INSTRUCTIONS TO FOLLOW ::
Retype the whole listing that follows, line for line.

MATERIAL PROVIDED ::
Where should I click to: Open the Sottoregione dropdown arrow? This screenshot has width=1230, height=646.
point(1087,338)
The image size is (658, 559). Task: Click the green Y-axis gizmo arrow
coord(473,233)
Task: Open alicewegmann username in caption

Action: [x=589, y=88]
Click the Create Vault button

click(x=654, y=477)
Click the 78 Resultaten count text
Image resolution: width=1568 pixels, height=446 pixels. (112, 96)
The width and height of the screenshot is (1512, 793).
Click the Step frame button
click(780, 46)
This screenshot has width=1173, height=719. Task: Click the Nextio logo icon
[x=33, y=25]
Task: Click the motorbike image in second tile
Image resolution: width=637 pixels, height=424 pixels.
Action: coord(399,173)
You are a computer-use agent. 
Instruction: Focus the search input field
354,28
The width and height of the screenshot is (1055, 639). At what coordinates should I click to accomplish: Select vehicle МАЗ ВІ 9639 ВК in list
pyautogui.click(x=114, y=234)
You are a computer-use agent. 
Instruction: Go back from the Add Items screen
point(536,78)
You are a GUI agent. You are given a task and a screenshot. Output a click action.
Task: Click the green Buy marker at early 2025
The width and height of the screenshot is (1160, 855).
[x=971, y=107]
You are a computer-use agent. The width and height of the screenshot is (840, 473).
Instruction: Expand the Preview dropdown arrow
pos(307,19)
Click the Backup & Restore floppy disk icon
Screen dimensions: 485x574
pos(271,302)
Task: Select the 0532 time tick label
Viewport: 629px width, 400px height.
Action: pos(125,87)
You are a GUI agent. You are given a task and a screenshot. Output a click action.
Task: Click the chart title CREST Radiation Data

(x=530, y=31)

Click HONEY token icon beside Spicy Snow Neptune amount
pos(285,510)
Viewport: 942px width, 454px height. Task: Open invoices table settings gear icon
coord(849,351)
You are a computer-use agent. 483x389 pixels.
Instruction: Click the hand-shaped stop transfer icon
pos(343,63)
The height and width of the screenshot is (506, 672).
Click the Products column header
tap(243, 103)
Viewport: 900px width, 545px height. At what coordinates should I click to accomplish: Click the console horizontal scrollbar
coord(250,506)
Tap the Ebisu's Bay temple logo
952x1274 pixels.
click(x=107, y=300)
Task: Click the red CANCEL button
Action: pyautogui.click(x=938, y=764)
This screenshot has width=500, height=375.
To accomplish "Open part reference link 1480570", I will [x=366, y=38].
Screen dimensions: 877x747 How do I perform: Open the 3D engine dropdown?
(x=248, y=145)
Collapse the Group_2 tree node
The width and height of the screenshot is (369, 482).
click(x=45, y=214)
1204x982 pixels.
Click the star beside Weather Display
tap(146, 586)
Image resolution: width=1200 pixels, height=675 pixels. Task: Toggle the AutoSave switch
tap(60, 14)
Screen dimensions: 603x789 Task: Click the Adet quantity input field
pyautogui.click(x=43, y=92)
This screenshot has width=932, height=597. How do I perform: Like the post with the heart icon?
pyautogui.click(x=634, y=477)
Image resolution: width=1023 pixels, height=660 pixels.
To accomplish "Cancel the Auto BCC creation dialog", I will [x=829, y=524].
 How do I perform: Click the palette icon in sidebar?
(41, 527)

RESPONSE BELOW ::
Where should I click to: Open the Sottoregione dropdown arrow? This screenshot has width=1230, height=646.
point(1087,338)
The image size is (658, 559). Task: Click the green Y-axis gizmo arrow
coord(473,233)
Task: Open alicewegmann username in caption

Action: [x=589, y=88]
Click the Create Vault button

click(x=654, y=477)
Click the 78 Resultaten count text
Image resolution: width=1568 pixels, height=446 pixels. (112, 96)
The width and height of the screenshot is (1512, 793).
Click the Step frame button
click(780, 46)
This screenshot has width=1173, height=719. Task: Click the Nextio logo icon
[x=33, y=25]
Task: Click the motorbike image in second tile
Image resolution: width=637 pixels, height=424 pixels.
Action: coord(399,173)
You are a computer-use agent. 
Instruction: Focus the search input field
354,28
The width and height of the screenshot is (1055, 639). At what coordinates should I click to accomplish: Select vehicle МАЗ ВІ 9639 ВК in list
pyautogui.click(x=114, y=234)
You are a computer-use agent. 
Instruction: Go back from the Add Items screen
point(536,78)
You are a GUI agent. You are given a task and a screenshot. Output a click action.
Task: Click the green Buy marker at early 2025
The width and height of the screenshot is (1160, 855).
[x=971, y=107]
You are a computer-use agent. The width and height of the screenshot is (840, 473).
Instruction: Expand the Preview dropdown arrow
pos(307,19)
Click the Backup & Restore floppy disk icon
Screen dimensions: 485x574
pos(271,302)
Task: Select the 0532 time tick label
Viewport: 629px width, 400px height.
Action: pos(125,87)
You are a GUI agent. You are given a task and a screenshot. Output a click action.
Task: Click the chart title CREST Radiation Data

(x=530, y=31)

Click HONEY token icon beside Spicy Snow Neptune amount
pos(285,510)
Viewport: 942px width, 454px height. Task: Open invoices table settings gear icon
coord(849,351)
You are a computer-use agent. 483x389 pixels.
Instruction: Click the hand-shaped stop transfer icon
pos(343,63)
The height and width of the screenshot is (506, 672).
Click the Products column header
tap(243, 103)
Viewport: 900px width, 545px height. At what coordinates should I click to accomplish: Click the console horizontal scrollbar
coord(250,506)
Tap the Ebisu's Bay temple logo
952x1274 pixels.
click(x=107, y=300)
Task: Click the red CANCEL button
Action: pyautogui.click(x=938, y=764)
This screenshot has width=500, height=375.
To accomplish "Open part reference link 1480570", I will [x=366, y=38].
Screen dimensions: 877x747 How do I perform: Open the 3D engine dropdown?
(x=248, y=145)
Collapse the Group_2 tree node
The width and height of the screenshot is (369, 482).
click(x=45, y=214)
1204x982 pixels.
Click the star beside Weather Display
tap(146, 586)
Image resolution: width=1200 pixels, height=675 pixels. Task: Toggle the AutoSave switch
tap(60, 14)
Screen dimensions: 603x789 Task: Click the Adet quantity input field
pyautogui.click(x=43, y=92)
This screenshot has width=932, height=597. How do I perform: Like the post with the heart icon?
pyautogui.click(x=634, y=477)
Image resolution: width=1023 pixels, height=660 pixels.
To accomplish "Cancel the Auto BCC creation dialog", I will [x=829, y=524].
 How do I perform: Click the palette icon in sidebar?
(41, 527)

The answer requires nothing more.